Required work »
Render the records below, from their first line through the line containing "Smart PR for", as a Markdown table with the columns Row and Line, numbering each row and leaving out blank lines.
>> Start Provided data
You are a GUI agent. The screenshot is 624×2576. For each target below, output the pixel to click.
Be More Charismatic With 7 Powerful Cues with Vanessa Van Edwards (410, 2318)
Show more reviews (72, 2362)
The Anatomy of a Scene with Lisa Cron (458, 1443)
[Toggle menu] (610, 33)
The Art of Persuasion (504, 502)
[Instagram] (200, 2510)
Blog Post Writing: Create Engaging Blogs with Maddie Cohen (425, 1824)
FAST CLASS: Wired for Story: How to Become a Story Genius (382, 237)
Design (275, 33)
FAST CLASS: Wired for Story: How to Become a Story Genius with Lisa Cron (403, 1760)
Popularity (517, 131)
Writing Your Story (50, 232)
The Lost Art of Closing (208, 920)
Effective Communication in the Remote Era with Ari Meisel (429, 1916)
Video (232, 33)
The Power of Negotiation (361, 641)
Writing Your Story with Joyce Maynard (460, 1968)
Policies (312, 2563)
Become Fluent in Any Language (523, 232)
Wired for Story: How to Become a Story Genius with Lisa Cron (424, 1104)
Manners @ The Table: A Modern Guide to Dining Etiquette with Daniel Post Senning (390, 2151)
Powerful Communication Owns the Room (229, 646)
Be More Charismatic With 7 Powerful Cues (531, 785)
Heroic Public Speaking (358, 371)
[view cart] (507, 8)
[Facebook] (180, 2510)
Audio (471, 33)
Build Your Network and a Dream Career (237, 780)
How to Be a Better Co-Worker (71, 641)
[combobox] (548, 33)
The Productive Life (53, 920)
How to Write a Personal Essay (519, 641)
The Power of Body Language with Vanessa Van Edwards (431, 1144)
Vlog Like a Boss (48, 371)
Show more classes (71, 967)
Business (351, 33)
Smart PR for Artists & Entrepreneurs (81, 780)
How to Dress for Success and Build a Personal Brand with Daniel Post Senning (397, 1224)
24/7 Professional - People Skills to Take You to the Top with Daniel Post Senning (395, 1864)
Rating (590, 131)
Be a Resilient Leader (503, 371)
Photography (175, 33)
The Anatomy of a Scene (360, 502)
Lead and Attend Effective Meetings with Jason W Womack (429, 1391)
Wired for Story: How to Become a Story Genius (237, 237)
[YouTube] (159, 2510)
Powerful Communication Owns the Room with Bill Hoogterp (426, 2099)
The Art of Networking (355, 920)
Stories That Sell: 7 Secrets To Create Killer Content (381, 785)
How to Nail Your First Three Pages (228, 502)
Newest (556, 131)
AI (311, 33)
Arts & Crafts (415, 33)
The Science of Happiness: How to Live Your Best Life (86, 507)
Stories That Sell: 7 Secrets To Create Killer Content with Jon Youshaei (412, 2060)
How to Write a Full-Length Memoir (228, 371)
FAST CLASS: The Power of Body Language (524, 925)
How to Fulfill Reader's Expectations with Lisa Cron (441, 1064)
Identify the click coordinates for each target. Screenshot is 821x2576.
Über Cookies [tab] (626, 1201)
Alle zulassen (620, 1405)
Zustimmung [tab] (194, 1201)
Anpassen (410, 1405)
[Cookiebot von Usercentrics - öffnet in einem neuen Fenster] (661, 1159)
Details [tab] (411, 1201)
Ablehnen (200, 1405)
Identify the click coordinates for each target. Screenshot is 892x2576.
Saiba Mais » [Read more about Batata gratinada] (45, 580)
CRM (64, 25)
>> End Provided data
Solved exercise »
| Row | Line |
|---|---|
| 1 | You are a GUI agent. The screenshot is 624×2576. For each target below, output the pixel to click. |
| 2 | Be More Charismatic With 7 Powerful Cues with Vanessa Van Edwards (410, 2318) |
| 3 | Show more reviews (72, 2362) |
| 4 | The Anatomy of a Scene with Lisa Cron (458, 1443) |
| 5 | [Toggle menu] (610, 33) |
| 6 | The Art of Persuasion (504, 502) |
| 7 | [Instagram] (200, 2510) |
| 8 | Blog Post Writing: Create Engaging Blogs with Maddie Cohen (425, 1824) |
| 9 | FAST CLASS: Wired for Story: How to Become a Story Genius (382, 237) |
| 10 | Design (275, 33) |
| 11 | FAST CLASS: Wired for Story: How to Become a Story Genius with Lisa Cron (403, 1760) |
| 12 | Popularity (517, 131) |
| 13 | Writing Your Story (50, 232) |
| 14 | The Lost Art of Closing (208, 920) |
| 15 | Effective Communication in the Remote Era with Ari Meisel (429, 1916) |
| 16 | Video (232, 33) |
| 17 | The Power of Negotiation (361, 641) |
| 18 | Writing Your Story with Joyce Maynard (460, 1968) |
| 19 | Policies (312, 2563) |
| 20 | Become Fluent in Any Language (523, 232) |
| 21 | Wired for Story: How to Become a Story Genius with Lisa Cron (424, 1104) |
| 22 | Manners @ The Table: A Modern Guide to Dining Etiquette with Daniel Post Senning (390, 2151) |
| 23 | Powerful Communication Owns the Room (229, 646) |
| 24 | Be More Charismatic With 7 Powerful Cues (531, 785) |
| 25 | Heroic Public Speaking (358, 371) |
| 26 | [view cart] (507, 8) |
| 27 | [Facebook] (180, 2510) |
| 28 | Audio (471, 33) |
| 29 | Build Your Network and a Dream Career (237, 780) |
| 30 | How to Be a Better Co-Worker (71, 641) |
| 31 | [combobox] (548, 33) |
| 32 | The Productive Life (53, 920) |
| 33 | How to Write a Personal Essay (519, 641) |
| 34 | The Power of Body Language with Vanessa Van Edwards (431, 1144) |
| 35 | Vlog Like a Boss (48, 371) |
| 36 | Show more classes (71, 967) |
| 37 | Business (351, 33) |
| 38 | Smart PR for Artists & Entrepreneurs (81, 780) |